An exact copy of all the data below is needed.

****************

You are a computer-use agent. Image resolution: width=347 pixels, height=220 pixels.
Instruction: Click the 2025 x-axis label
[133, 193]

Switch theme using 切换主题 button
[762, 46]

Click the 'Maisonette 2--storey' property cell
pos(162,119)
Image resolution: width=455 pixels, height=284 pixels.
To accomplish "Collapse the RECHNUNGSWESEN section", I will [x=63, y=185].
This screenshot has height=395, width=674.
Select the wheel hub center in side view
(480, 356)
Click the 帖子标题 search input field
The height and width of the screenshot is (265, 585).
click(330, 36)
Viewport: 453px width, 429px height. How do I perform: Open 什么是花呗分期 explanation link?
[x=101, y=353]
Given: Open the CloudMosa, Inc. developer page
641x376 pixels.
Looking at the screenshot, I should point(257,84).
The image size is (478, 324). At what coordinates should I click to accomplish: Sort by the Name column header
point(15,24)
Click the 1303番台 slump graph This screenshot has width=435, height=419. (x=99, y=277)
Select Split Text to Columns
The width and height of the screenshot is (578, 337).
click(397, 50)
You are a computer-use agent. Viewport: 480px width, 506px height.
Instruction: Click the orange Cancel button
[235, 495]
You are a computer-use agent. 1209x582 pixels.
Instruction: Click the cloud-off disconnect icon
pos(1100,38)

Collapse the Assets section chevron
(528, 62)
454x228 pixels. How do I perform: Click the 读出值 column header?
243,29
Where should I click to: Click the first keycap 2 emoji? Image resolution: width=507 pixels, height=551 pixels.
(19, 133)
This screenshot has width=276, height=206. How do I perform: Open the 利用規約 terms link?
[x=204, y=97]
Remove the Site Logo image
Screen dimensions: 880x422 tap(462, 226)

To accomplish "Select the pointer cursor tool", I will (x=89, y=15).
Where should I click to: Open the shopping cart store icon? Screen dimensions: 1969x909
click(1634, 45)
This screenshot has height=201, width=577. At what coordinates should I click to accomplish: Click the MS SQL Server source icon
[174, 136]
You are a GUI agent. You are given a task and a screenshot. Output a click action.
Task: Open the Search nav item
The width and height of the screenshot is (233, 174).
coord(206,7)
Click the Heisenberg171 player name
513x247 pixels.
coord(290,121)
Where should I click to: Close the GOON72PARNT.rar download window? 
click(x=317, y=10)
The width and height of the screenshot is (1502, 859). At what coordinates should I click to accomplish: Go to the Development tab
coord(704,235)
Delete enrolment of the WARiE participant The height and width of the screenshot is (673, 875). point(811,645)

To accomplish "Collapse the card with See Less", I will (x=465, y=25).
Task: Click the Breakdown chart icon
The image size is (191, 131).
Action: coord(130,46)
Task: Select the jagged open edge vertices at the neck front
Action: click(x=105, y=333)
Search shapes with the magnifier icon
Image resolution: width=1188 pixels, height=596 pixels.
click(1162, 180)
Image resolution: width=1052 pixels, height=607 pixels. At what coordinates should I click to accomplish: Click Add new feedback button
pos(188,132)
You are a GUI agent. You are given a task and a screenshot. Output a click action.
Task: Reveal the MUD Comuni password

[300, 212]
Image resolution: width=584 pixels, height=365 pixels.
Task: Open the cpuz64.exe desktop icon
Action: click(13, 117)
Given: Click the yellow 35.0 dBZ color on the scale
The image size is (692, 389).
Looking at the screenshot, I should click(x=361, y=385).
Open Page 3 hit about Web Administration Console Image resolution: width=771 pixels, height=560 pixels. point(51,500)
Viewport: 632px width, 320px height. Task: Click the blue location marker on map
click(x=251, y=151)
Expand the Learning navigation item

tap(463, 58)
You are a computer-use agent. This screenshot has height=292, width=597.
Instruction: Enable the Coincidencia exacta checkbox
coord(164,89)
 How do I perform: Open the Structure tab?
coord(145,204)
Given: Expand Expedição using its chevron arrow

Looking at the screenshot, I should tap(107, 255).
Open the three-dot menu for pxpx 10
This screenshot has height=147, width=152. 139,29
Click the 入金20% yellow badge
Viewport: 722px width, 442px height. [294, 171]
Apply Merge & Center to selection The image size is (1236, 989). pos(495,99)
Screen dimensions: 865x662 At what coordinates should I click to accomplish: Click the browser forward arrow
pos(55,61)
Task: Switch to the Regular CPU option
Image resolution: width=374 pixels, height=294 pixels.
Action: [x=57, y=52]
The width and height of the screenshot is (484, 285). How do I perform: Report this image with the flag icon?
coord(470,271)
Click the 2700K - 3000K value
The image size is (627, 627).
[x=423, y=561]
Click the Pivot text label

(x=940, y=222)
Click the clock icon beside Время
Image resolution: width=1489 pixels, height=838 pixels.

****************

» **Completed task**:
You are a computer-use agent. Image resolution: width=347 pixels, height=220 pixels.
Instruction: Click the 2025 x-axis label
[133, 193]

Switch theme using 切换主题 button
[762, 46]

Click the 'Maisonette 2--storey' property cell
pos(162,119)
Image resolution: width=455 pixels, height=284 pixels.
To accomplish "Collapse the RECHNUNGSWESEN section", I will [x=63, y=185].
This screenshot has height=395, width=674.
Select the wheel hub center in side view
(480, 356)
Click the 帖子标题 search input field
The height and width of the screenshot is (265, 585).
click(330, 36)
Viewport: 453px width, 429px height. How do I perform: Open 什么是花呗分期 explanation link?
[x=101, y=353]
Given: Open the CloudMosa, Inc. developer page
641x376 pixels.
Looking at the screenshot, I should point(257,84).
The image size is (478, 324). At what coordinates should I click to accomplish: Sort by the Name column header
point(15,24)
Click the 1303番台 slump graph This screenshot has width=435, height=419. (x=99, y=277)
Select Split Text to Columns
The width and height of the screenshot is (578, 337).
click(397, 50)
You are a computer-use agent. Viewport: 480px width, 506px height.
Instruction: Click the orange Cancel button
[235, 495]
You are a computer-use agent. 1209x582 pixels.
Instruction: Click the cloud-off disconnect icon
pos(1100,38)

Collapse the Assets section chevron
(528, 62)
454x228 pixels. How do I perform: Click the 读出值 column header?
243,29
Where should I click to: Click the first keycap 2 emoji? Image resolution: width=507 pixels, height=551 pixels.
(19, 133)
This screenshot has width=276, height=206. How do I perform: Open the 利用規約 terms link?
[x=204, y=97]
Remove the Site Logo image
Screen dimensions: 880x422 tap(462, 226)

To accomplish "Select the pointer cursor tool", I will (x=89, y=15).
Where should I click to: Open the shopping cart store icon? Screen dimensions: 1969x909
click(1634, 45)
This screenshot has height=201, width=577. At what coordinates should I click to accomplish: Click the MS SQL Server source icon
[174, 136]
You are a GUI agent. You are given a task and a screenshot. Output a click action.
Task: Open the Search nav item
The width and height of the screenshot is (233, 174).
coord(206,7)
Click the Heisenberg171 player name
513x247 pixels.
coord(290,121)
Where should I click to: Close the GOON72PARNT.rar download window? 
click(x=317, y=10)
The width and height of the screenshot is (1502, 859). At what coordinates should I click to accomplish: Go to the Development tab
coord(704,235)
Delete enrolment of the WARiE participant The height and width of the screenshot is (673, 875). point(811,645)

To accomplish "Collapse the card with See Less", I will (x=465, y=25).
Task: Click the Breakdown chart icon
The image size is (191, 131).
Action: coord(130,46)
Task: Select the jagged open edge vertices at the neck front
Action: click(x=105, y=333)
Search shapes with the magnifier icon
Image resolution: width=1188 pixels, height=596 pixels.
click(1162, 180)
Image resolution: width=1052 pixels, height=607 pixels. At what coordinates should I click to accomplish: Click Add new feedback button
pos(188,132)
You are a GUI agent. You are given a task and a screenshot. Output a click action.
Task: Reveal the MUD Comuni password

[300, 212]
Image resolution: width=584 pixels, height=365 pixels.
Task: Open the cpuz64.exe desktop icon
Action: click(13, 117)
Given: Click the yellow 35.0 dBZ color on the scale
The image size is (692, 389).
Looking at the screenshot, I should click(x=361, y=385).
Open Page 3 hit about Web Administration Console Image resolution: width=771 pixels, height=560 pixels. point(51,500)
Viewport: 632px width, 320px height. Task: Click the blue location marker on map
click(x=251, y=151)
Expand the Learning navigation item

tap(463, 58)
You are a computer-use agent. This screenshot has height=292, width=597.
Instruction: Enable the Coincidencia exacta checkbox
coord(164,89)
 How do I perform: Open the Structure tab?
coord(145,204)
Given: Expand Expedição using its chevron arrow

Looking at the screenshot, I should tap(107, 255).
Open the three-dot menu for pxpx 10
This screenshot has height=147, width=152. 139,29
Click the 入金20% yellow badge
Viewport: 722px width, 442px height. [294, 171]
Apply Merge & Center to selection The image size is (1236, 989). pos(495,99)
Screen dimensions: 865x662 At what coordinates should I click to accomplish: Click the browser forward arrow
pos(55,61)
Task: Switch to the Regular CPU option
Image resolution: width=374 pixels, height=294 pixels.
Action: [x=57, y=52]
The width and height of the screenshot is (484, 285). How do I perform: Report this image with the flag icon?
coord(470,271)
Click the 2700K - 3000K value
The image size is (627, 627).
[x=423, y=561]
Click the Pivot text label

(x=940, y=222)
Click the clock icon beside Время
Image resolution: width=1489 pixels, height=838 pixels.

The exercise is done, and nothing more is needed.